Before delving deep into the actual improvements, let’s gain some interesting details regarding the related work.

Object detection models: The models designed for object detection usually comprise of two components (1) a pre-trained(on ImageNet) backbone for feature extraction (2) head for predicting classes and bounding boxes of objects. The choice of the backbone network(for GPU machines) can be from any one of the CNNs such as VGG, ResNet, ResNeXt or DenseNet. Whereas detectors executing on CPU platform, we can choose backbone as SqueezeNet, MobileNet or ShuffleNet.
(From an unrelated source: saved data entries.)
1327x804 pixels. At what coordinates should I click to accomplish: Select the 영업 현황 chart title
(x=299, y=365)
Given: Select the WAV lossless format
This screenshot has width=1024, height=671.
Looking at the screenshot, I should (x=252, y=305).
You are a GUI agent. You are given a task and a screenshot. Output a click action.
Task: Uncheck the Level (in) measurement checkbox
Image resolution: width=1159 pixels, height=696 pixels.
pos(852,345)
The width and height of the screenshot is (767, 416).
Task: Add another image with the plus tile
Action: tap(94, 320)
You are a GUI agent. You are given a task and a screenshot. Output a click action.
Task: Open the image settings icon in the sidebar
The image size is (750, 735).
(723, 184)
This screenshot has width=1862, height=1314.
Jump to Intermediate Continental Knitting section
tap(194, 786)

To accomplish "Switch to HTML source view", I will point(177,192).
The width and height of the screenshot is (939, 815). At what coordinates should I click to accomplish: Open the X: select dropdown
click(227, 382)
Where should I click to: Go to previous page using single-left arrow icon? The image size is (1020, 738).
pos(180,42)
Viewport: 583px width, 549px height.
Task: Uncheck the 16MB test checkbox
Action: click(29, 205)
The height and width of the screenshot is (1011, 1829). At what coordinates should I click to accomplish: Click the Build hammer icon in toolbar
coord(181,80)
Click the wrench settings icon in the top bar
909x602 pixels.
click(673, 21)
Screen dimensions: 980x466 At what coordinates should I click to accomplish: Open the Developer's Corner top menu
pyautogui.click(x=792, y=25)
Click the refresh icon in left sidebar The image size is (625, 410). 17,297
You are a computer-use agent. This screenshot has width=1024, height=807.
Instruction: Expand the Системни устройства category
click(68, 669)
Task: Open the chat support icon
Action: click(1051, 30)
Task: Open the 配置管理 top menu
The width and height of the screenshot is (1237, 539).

  • The head part of the network comes in two variants the one-stage and two-stage object detectors. The popular ones that fall into the category of two-stage object detection include the region proposal series R-CNN, fast R-CNN and faster R-CNN. The single-shot detectors have examples such as YOLO, SSD and RentinaNet.
  • Moreover, some of the recent object detectors fuse in additional layers between the backbone and head. These layers are usually used to collect feature maps from different layers/stages. It is also referred to as the neck of the object detector. The neck consists of several bottom-up paths as well as top-down paths. Networks with this kind of mechanisms include Feature Pyramid Network(FPN), Path Aggregation Network(PAN), BIFN and NAS-FPN.
Fig2 — shows typical one-stage Vs two-stage detectors from original paper

Bag of freebies: Usually, the training of object detection happens offline. This allows the researchers to develop better techniques that can be incorporated during the training phase but not at the inference time. Such techniques are called ‘bag of freebies’ which expands the training cost without impacting the computations at the time of prediction. One such method is data augmentation.

  • Data augmentation boosts up the training samples by applying photometric and geometric distortions to the input images. The photometric distortion adjusts the brightness, contrast, hue, saturation, and noise of an image. While geometric distortion does random scaling, cropping, flipping and rotating.
  • In addition to the above-mentioned procedures, other data augmentation methods include simulating object occlusion issues. Some of them are random erase, CutOut, Mixup and CutMix. CutOut randomly selects the rectangle region in an image and fill in a random or complementary value of zero. Mixup uses two images to multiply and superimpose with different coefficient ratios and then adjusts the label with the superimposed ratios.
  • CutMix is to cover the cropped image to the rectangle region of other images and adjusts the label according to the size of the mixing area. on top of these methods, style transfer GAN is employed to reduce the texture bias learned by CNN.
  • Another bag of freebies is the objective function of the bb box regressor. Using Mean squared error loss on the coordinate values consider each of the coordinates as independent points. But this approach does not account for the integrity of the object itself. IoU(intersection over union) loss will be a better alternative approach for backpropagation(as it is also invariant to different scales).
  • The IoU loss has been enhanced to GIoU loss which includes the shape and orientation of an object in addition to the coverage area. The idea is to find the smallest area BBox that can simultaneously cover the predicted BBox and ground truth BBox and use this BBox as the denominator instead of the union.
  • For DIoU considers the distance of the centre of an object and CIoU simultaneously considers the overlapping area, the distance between centre points and the aspect ratio. CIoU can achieve better convergence speed and accuracy on bb box coordinates.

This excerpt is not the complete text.